Saved data entries –
--- START ---

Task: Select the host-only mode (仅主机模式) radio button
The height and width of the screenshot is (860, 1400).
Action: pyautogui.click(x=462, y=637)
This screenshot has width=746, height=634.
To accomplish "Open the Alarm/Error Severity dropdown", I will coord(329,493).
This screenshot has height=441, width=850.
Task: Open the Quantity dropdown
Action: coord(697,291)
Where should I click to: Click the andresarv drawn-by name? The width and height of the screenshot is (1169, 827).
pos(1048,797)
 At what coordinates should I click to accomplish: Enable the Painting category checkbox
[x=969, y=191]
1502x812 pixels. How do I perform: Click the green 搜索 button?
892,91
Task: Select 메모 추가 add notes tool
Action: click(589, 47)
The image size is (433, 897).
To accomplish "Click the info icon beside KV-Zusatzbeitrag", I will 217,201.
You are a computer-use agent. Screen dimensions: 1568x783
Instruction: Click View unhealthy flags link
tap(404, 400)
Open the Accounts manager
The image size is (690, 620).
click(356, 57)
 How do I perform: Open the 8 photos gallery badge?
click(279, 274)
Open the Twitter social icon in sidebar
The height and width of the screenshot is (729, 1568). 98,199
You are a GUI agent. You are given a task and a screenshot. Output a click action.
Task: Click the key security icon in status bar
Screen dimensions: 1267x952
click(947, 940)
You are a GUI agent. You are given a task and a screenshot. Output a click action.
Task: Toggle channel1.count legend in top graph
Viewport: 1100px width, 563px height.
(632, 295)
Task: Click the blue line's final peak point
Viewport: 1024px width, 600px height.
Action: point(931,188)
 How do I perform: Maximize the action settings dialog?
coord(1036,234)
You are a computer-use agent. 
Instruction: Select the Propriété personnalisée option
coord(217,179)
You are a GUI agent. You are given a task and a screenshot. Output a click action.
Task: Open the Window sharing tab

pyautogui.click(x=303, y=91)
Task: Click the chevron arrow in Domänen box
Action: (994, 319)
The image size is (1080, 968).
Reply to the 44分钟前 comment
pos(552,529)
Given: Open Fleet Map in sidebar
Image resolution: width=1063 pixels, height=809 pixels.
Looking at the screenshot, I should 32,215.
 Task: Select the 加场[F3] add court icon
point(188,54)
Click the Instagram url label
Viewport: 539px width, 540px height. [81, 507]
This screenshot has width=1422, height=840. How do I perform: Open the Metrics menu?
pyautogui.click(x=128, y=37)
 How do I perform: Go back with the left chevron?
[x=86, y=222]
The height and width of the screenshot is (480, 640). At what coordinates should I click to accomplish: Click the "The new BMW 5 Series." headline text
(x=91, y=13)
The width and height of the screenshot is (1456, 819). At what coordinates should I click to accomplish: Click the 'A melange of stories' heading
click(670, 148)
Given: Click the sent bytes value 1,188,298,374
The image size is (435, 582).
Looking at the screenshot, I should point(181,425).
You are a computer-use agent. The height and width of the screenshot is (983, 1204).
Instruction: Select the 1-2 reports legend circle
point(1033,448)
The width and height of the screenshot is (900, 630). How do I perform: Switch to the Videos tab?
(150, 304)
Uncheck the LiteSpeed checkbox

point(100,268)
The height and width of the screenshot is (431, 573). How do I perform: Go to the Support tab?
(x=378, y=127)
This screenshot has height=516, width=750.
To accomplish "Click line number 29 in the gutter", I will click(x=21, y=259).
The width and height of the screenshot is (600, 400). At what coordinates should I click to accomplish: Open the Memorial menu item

--- END ---

PROBLEM DETAILS –
Scan the records above for the string "computer", then select every line that holds it.

SOLUTION TO THE PROBLEM –
You are a computer-use agent. Screen dimensions: 1568x783
You are a computer-use agent. 
You are a computer-use agent. The height and width of the screenshot is (983, 1204).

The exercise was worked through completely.